Aproveitei a época natalícia para terminar um livro e começar a ler outro, e, embora o foco dos livros seja diferente, fizeram-me repensar o meu entendimento da palavra liberdade. Afinal, o que significa ser livre? Será uma estrada sem limites ou um caminho onde escolhemos as nossas próprias fronteiras? Enquanto estas ideias ecoavam na minha mente, percebi que recomeçar é, talvez, a expressão mais pura e desafiante da liberdade.
Se a vida fosse um algoritmo, certamente teria um sentido de humor bem peculiar. Ora acerta, ora falha, e deixa-nos a perguntar: "Mas como é que vim aqui parar?". A verdade é que, tal como os programas que tentam prever as nossas emoções com base em cliques e likes, nós também navegamos numa dádiva gloriosa e caótica chamada sentir. Recomeçar, nesse contexto, é um "patch" necessário, uma actualização essencial — não é uma opção.
Imagine um algoritmo que precisa de se adaptar após uma falha no sistema. Ele recolhe novos dados, reprocessa informações antigas e cria um novo código mais eficiente. Da mesma forma, recomeçar exige que revisitemos as nossas experiências, identifiquemos o que funcionou ou falhou e escolhamos conscientemente novos compromissos. Quando nos comprometemos com algo que realmente importa, abrimos mão de outras possibilidades. Isto pode parecer uma perda de liberdade, mas é precisamente o oposto: é uma forma de reconquistar o controlo sobre as nossas escolhas.
Considere, por exemplo, o fim de um relacionamento. Num primeiro momento, o caos emocional pode ser esmagador — como um sistema em colapso. As emoções flutuam, contradizem-se, e as memórias turvam a nossa percepção da realidade. No entanto, é neste terreno instável que surge a oportunidade para reconstruir. A liberdade, aqui, não está em evitar o sofrimento, mas em escolher comprometer-se com um novo sentido para a própria vida: redescobrir paixões esquecidas, estabelecer limites saudáveis.
Um exemplo que sinto de referir foi o episódio da terceira temporada deste podcast com Ana Sofia Martins.. Durante a conversa, Ana partilhou como, em momentos de transição, decidiu deixar para trás as marcas do passado e assumir o compromisso com a sua própria vida e escolhas. As suas palavras trouxeram-me um entendimento ainda mais profundo: recomeçar é um ato de coragem, mas também de intenção. É um momento para nos reconectarmos com o que realmente importa, reescrevendo a nossa narrativa com autenticidade.
Da mesma forma, um algoritmo emocional bem desenhado não ignora erros passados — utiliza-os para melhorar a sua performance.

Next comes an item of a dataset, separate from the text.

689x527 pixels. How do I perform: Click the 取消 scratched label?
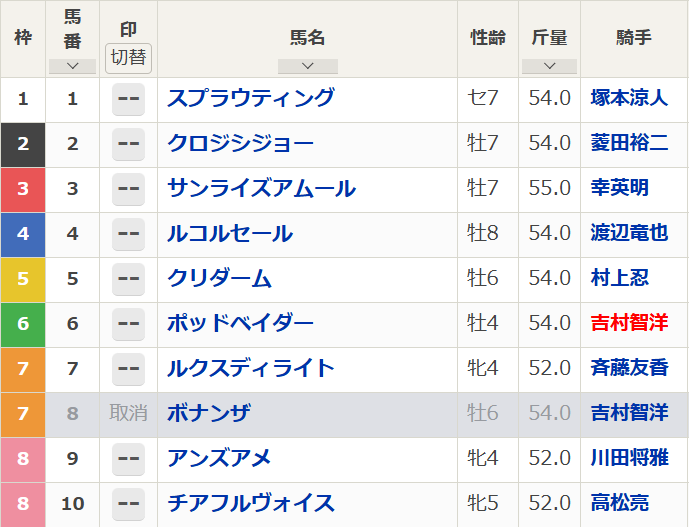pyautogui.click(x=128, y=414)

Ao permitirmo-nos refletir sobre as nossas escolhas, reconhecemos padrões tóxicos, aprendemos com o que nos causou dor e reorientamos o nosso foco para o que nos traz alegria e realização.
Outro ponto crucial é a ideia de flexibilidade. Os algoritmos emocionais são dinâmicos, adaptando-se constantemente a novas entradas. Recomeçar também exige essa elasticidade emocional. Quando uma decisão de vida nos empurra para o desconhecido, é natural sentir medo e incerteza. Contudo, a coragem de abraçar um novo compromisso — mesmo sem garantias — liberta-nos da paralisia das infinitas possibilidades.

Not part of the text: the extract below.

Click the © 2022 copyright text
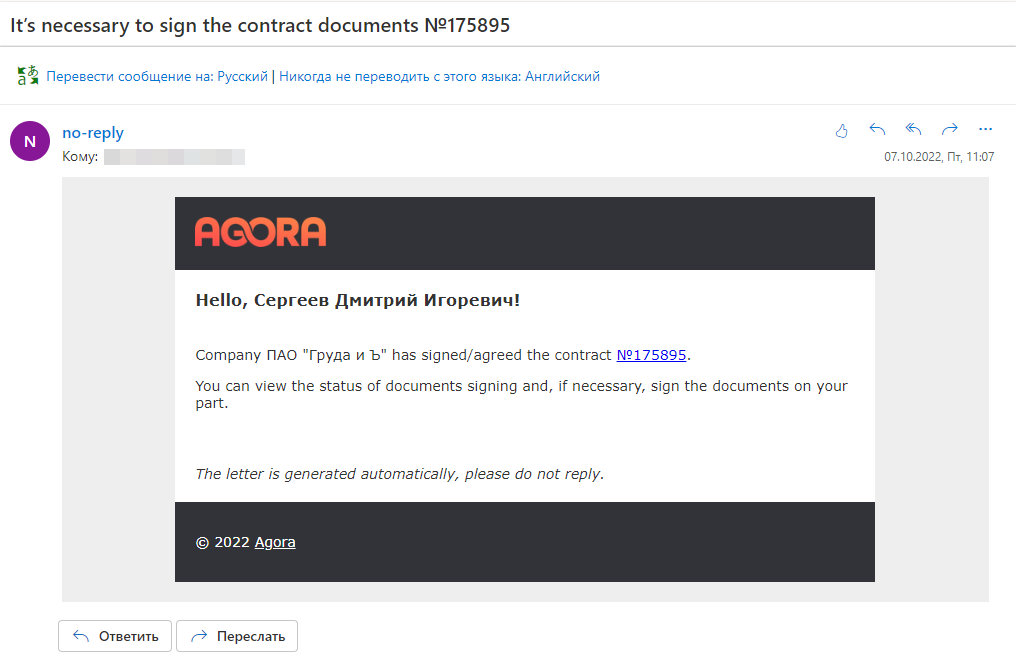The height and width of the screenshot is (659, 1016). point(222,542)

Recomeçar é, paradoxalmente, um ato de liberdade e compromisso. Liberdade para deixar para trás o que já não nos serve. Compromisso com um futuro que escolhemos construir. Ao entendermos as nossas emoções como algoritmos que podem ser ajustados, percebemos que cada falha ou desafio traz dados valiosos. Estes não nos definem, mas preparam-nos para escolhas mais conscientes.
E assim termino este pensamento, regressando ao ponto de partida. Entre livros e reflexões, redescobri que liberdade não é apenas o ato de escolher, mas também o de assumir o que escolhemos com intenção. Recomeçar, afinal, não é um fim, mas um convite à liberdade de continuar a programar quem somos.